Activity:
In the article about "Almost Blue" below, why did Wolk from Slate disapprove of Diana Krall's version? Answer in one to three sentences.

Extract to read:

:::::

American trumpeter Chet Baker recorded the tune in 1987 for the documentary Let's Get Lost (1989) and it was released on the soundtrack album. He also covered it in concert on June 14, 1987, in Tokyo, creating an extended version totaling seven minutes and fifty-three seconds. After his death in 1988, it was released on his posthumous album Chet Baker in Tokyo (1988). At a 1998 benefit concert for the Walden Woods Project in Concord, Massachusetts, ska musician Gwen Stefani sang it alongside a jazz orchestra. It was later included on the accompanying promotional CD for AT&T customers, titled Stormy Weather (1998). Other renditions were made by Kate Dimbleby and Jimmy Scott for their 1998 albums, Good Vibrations and Holding Back the Years, respectively. The Reputation featured it on their eponymous debut album in 2002, followed with covers performed by Everything but the Girl and Alison Moyet in 2003 and 2004, respectively.

== Diana Krall version ==

Costello's wife, Canadian singer Diana Krall, recorded a cover of "Almost Blue" for her seventh studio album, The Girl in the Other Room (2004). Both Krall and Tommy LiPuma produced the track, which is over a minute longer than Costello's original rendition. An accompanying music video to Krall's version was created and released in 2004, and eventually uploaded onto her official Vevo account on October 6, 2009. The visual was selected by the singer to appear on her greatest hits album, The Very Best of Diana Krall, in 2007. In her review of the video's inclusion on the aforementioned album, Shackleton mentioned the "wintry outdoor scenes from Diana's native Vancouver Island" as a highlight.

=== Background and composition ===
Much of the song's production is similar to its original counterpart; it was written by Costello, while Krall and Tommy LiPuma handled the track's production. However, this version is in F major at a tempo of 56 beats per minute. According to the recording's official sheet music, her vocals range from E_{3} to F_{4}, with a "very slow and gentle" expression.

=== Critical reception ===
Krall's version of "Almost Blue" divided critics. On a positive note, Thom Jurek of AllMusic enjoyed its blues roots and called the cover "striking". Agreeing, BBC Music's Kathryn Shackleton appreciated Krall's "sultry and raw" vocals, which Creative Loafings Hal Horowitz called "beautifully muted". However, Noel Murray of The A.V. Club questioned its overall composure for not "do[ing] much". Despite appreciating Costello's version in a previous review, Wolk from Slate disapproved of her edition and evident genre change, preferring her "pre-rock ballad standards" to her current material.

:::::

Supplied material:
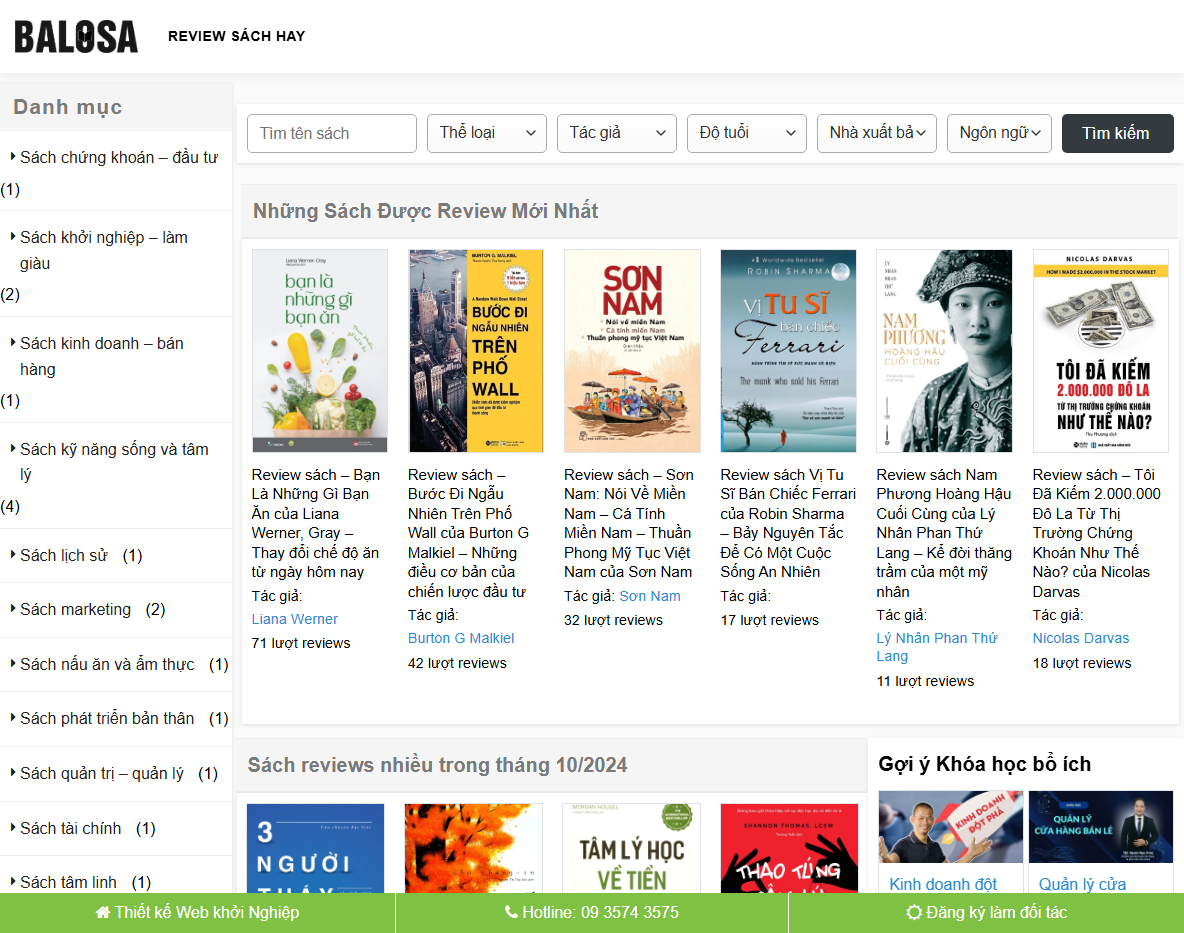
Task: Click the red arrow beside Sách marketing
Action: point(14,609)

:::::

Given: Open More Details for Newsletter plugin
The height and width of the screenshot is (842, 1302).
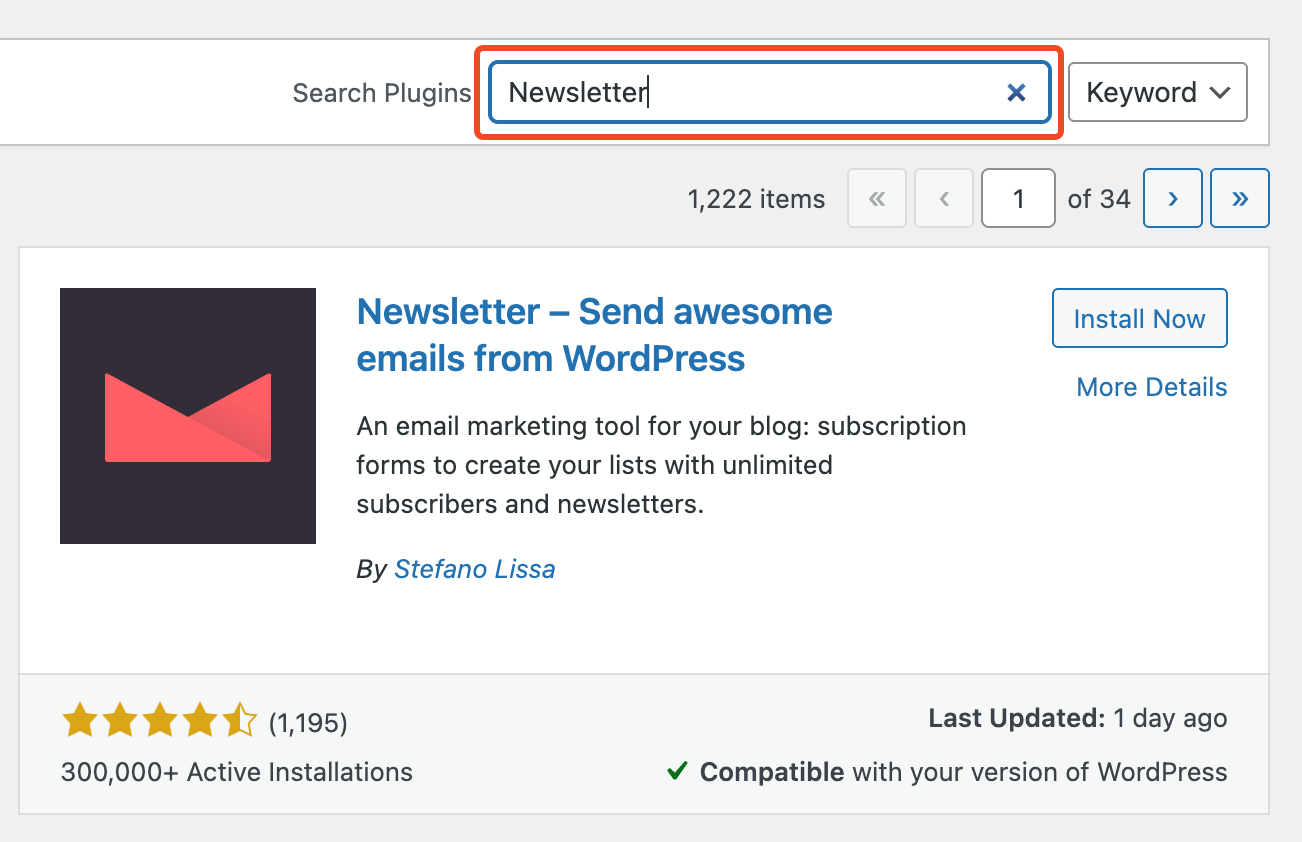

:::::

Written solution:
Wolk disapproved of Krall's version because of its evident genre change. Wolk preferred her "pre-rock ballad standards" to her current material, even though Wolk had appreciated Costello's version in a previous review.